Internationally, electricity is industrial society's prehensile appendage, limited only by its marginal cost of delivery. Currently local needs, fossil fuel prices, as well as initial costs for conventional and renewable technology systems, combine to determine the types of electric plants to be built. Electric power delivery is highly capital-intensive, and therefore the major requirement, for the foreseeable future, is capital.

Availability of credit / financing
Historical perspective
In the years before World War II, most capital for electric plants was financed through private means. Most power companies were privately owned and sought foreign and domestic markets for their capital needs.

After the war, popular demand combined with widescale government recognition of the electric delivery sector to champion economic growth. This paradigm shift resulted in a massive trend, in the industrialized nations, toward electric companies becoming state and municipal enterprises, thereafter relying on government programs and credit to finance expansion.
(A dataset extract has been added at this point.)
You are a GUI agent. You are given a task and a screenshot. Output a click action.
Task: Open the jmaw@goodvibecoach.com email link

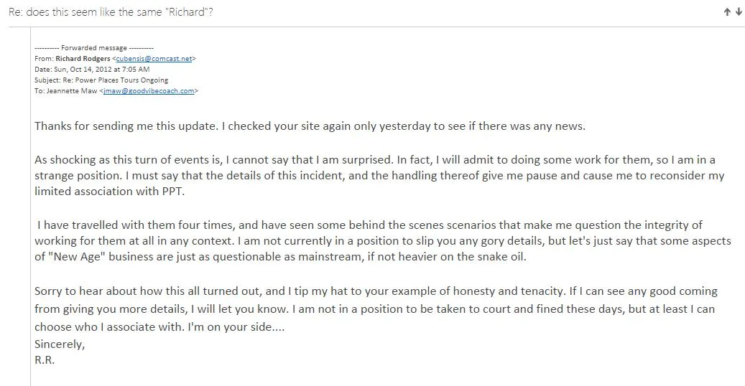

In the developing countries most installed base of power delivery systems received substantial support from the World Bank as well as other multi and bilateral funding institutions.

As the developing nations urbanize and industrialize, the capital requirements for electric power accelerate compared to those for rural societies just beginning the growth process.

This accelerated growth has traditionally placed huge demands on the limited resources of the public sector. between 2000-2002 it will not be unusual to see as much as one-third of all public investment resources going to electric power.

There are advantages and disadvantages to relying on public-sector ownership and public-sector credit. For example, in many developing areas, isolating the power sector from the inefficiencies of local government has been very costly. In such cases, inadequate maintenance of capital-intensive equipment has resulted in equipment losses compounded by the loss of output revenues to local industry, compounded by loss of critical electricity to power local industry.

Lessons learned from early prototypes show most advantages gained have been due to proper systems integration, followed by local infrastructural development & training blended with ongoing monitoring and maintenance programs. When these latter components are financed in the original mix, alongside initial capital requirements, there is a higher likelihood for project sustainability.